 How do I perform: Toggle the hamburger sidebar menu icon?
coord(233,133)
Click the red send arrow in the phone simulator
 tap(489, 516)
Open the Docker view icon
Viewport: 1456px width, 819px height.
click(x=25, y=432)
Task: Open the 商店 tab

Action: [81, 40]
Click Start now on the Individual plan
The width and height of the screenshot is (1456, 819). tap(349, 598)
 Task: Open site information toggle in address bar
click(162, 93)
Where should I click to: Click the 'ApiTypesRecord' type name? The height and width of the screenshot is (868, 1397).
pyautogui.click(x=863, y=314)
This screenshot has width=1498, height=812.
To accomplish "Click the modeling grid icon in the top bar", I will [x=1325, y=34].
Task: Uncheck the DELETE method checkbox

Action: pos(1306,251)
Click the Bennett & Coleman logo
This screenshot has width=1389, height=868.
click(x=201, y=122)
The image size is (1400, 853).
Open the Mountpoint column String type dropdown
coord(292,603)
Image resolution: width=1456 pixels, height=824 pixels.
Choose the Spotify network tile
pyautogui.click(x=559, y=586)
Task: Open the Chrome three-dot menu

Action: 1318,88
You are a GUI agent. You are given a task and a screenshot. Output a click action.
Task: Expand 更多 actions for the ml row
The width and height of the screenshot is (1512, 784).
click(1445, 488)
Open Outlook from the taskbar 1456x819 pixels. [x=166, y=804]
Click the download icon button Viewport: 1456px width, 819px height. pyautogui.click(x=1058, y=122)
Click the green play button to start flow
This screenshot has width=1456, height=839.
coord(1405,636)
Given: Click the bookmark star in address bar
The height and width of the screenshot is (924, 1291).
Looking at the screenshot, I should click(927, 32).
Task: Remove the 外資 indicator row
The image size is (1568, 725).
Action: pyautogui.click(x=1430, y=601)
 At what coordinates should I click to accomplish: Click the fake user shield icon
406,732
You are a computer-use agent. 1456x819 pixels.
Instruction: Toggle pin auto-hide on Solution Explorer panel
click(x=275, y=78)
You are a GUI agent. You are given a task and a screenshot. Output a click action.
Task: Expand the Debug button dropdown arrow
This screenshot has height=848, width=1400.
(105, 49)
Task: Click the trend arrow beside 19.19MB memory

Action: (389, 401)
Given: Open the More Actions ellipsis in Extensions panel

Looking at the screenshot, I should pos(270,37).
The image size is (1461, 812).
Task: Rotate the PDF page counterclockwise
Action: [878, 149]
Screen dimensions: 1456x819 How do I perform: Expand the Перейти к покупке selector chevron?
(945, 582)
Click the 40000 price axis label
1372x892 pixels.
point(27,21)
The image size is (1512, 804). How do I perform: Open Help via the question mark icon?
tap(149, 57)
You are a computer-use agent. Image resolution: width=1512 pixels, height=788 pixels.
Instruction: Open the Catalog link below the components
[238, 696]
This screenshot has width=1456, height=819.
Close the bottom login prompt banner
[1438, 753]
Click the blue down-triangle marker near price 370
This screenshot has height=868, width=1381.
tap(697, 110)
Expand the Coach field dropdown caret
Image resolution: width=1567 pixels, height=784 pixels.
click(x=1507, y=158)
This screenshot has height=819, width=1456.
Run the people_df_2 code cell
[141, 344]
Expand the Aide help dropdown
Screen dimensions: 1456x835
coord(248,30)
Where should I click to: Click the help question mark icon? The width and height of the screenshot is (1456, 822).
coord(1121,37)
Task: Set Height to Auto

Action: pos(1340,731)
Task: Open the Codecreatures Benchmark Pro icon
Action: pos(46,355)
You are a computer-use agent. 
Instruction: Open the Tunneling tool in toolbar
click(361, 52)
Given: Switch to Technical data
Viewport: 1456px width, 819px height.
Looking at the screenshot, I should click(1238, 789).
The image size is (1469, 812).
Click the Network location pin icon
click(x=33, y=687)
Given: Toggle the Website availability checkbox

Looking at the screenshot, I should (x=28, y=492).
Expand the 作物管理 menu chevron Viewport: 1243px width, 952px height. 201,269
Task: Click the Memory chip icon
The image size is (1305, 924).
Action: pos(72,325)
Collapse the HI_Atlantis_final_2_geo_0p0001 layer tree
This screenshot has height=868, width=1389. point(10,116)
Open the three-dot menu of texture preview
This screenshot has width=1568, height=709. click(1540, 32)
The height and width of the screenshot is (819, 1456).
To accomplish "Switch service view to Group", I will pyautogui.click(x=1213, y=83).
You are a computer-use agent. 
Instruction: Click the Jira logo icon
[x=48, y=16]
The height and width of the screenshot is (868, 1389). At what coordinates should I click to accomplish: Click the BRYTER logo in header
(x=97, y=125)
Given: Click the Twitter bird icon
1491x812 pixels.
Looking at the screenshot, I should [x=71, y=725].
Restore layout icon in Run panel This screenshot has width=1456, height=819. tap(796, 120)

——

▶ **What the task asks**
If a line of the records above holds the word "will", show it.

▶ **Exercise output**
To accomplish "Click the modeling grid icon in the top bar", I will [x=1325, y=34].
To accomplish "Switch service view to Group", I will pyautogui.click(x=1213, y=83).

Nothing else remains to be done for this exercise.